Wednesday, August 31, 2011

Prediction by Similarity

Well, I've been all over the map with my blog postings lately and this one is no exception.  I'm going to post today about what I call "prediction by similarity."  I don't know what it's really called by the machine learning community -- back in the day when I did artificial intelligence we would have called it case-based reasoning and for all I know that may still be perfectly fine nomenclature.

The basic idea (as it applies to college basketball) is that if I want to know how Illinois @ Michigan State is going to turn out, I can look at historical examples of similar games and see how they turned out.  Hopefully they'll be a good guide for predicting the Illinois @ Michigan State matchup.

The first challenge in this method is to find similar games.  The easy solution would be if Illinois had already played (say) five games at Michigan State this season.  Presumably those results would be an excellent guide to how the current game would turn out.  Of course, it's never the case that we have five previous matchups to look at.  Even when the two teams have played before, it's usually the other end of a home-and-home series, and because of the impact of home court advantage, it's hard to use even that.  On the other hand, there are 15K games in my corpus -- and about twice that if I include the 2006-2008 seasons as additional historical examples.  Out of 30,000 games, I ought to be able to find a few pretty similar to Illinois @ Michigan State. 

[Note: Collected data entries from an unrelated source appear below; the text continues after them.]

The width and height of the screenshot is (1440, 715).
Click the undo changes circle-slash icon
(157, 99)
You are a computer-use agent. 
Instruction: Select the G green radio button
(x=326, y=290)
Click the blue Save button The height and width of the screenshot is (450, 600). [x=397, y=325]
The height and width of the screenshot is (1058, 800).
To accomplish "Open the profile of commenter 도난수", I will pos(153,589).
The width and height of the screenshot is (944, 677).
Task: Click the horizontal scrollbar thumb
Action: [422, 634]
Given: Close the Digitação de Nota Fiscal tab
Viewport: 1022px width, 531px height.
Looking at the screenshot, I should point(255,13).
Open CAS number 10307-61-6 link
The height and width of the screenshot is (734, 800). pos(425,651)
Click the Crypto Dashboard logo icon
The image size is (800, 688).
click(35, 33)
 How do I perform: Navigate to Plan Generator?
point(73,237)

About our only option for measuring the similarity of two games is to compare the season statistics (including things like ratings) of the four teams.  If the two home teams have very similar statistics, and the two visiting teams have very similar statistics, we might have some hope that the past game can be used to predict the current game.  So what statistics are important?  I have no idea (and as far as I know, no one has looked at the question) but we can make some educated guesses.  The relative strengths of the teams is probably important -- that is, we want to look at past games where the home team was about as strong as MSU and the visiting team as strong as Illinois.  The absolute strengths might be important, too.  If we use (say) TrueSkill as our strength rating, a matchup between an 850 team and an 800 team might be quite different than a matchup between a 450 team and a 400 team.  (Or maybe not.)  Pace of play might be important -- a fast 850 team playing a fast 800 team might have a different result than a fast 850 team playing a slow 800 team. In fact, I can probably make an argument for just about any statistic as being important.

As usual, I intend to compensate for my lack of knowledge with persistence and processing power.  I'll try different combinations until I find one that works well or convince myself that further search won't be fruitful.  Unfortunately, this search will take a lot more processing power.  By the end of the 2011 season, I have to rate and sort 30K games for each predicted game.  That goes a lot slower than (say) just updating RPI.  It takes several hours to make one run.

Let's take a look at what sort of "similar" games we find with a similarity function that uses TrueSkill, average points per possession (PPP), average points per possession allowed (PPPA), and average number of possessions (POSS):

0.001/24/2011Pittsburgh104.71.210.9266.4Notre Dame70.611.130.9866.7-5
0.203/21/2009Connecticut104.31.230.9268.7Texas A&M68.391.070.9866.926

Our current game (the one we're trying to predict) is in the first row: the 1/24 conference game between Pittsburgh and Notre Dame.  The next three lines are the closest matches found.  In the closest match, Oregon's statistics are amazingly close to Notre Dame's.  Florida's aren't quite as close a match to Pittsburgh -- notably, Florida's strength (as measured by TrueSkill) is significantly less.  In all of the similar games, the home team wins handily -- we would predict Pittsburgh by 16 points based upon these games.  And that probably wouldn't be a bad prediction: Notre Dame's victory was considered a significant upset.

So how well does this work as a predictor?  So far, not very well.  About the best performance I've found is a MOV Error of 12.5 and a % Correct of about 68%.  There are a couple of positives: I'm still working on the code, so I may find some bugs or improvements.  And secondly, the predictions from this model are only correlated about 60% with (say) TrueSkill, which may make it useful as part of an ensemble model.


  1. Scott,

    I stumbled on your blog last week, and I've enjoyed the accounts of your journey to better NCAAB handicapping. Keep up the great work!

    I plan to post several comments, but I'll start here....

    How did you compute your similarity scores? As you note, it's generally a hard problem to pick the appropriate feature vectors and distance metric.... I'm sure you've tried k nearest neighbors and related similarity search algorithms (if so, please consider adding a blog). Any luck there? Any luck with different distance metrics?

    I'd suggest viewing this as a clustering problem, and I'd take a look at some manifold learning approaches. Email me if you'd like some suggestions for reference papers, and maybe some helpful code.


  2. Andy -- Thanks for the comment.

    I actually started out with my own implementation of this, doing a similarity measure as shown above. I later figured out that I could use k-NN to achieve the same results and switched over to that. I've actually used it mostly for what I'm calling statistical prediction. I have some semi-interesting results there -- I'll try to do a posting about it... (I'm a little swamped for time recently.)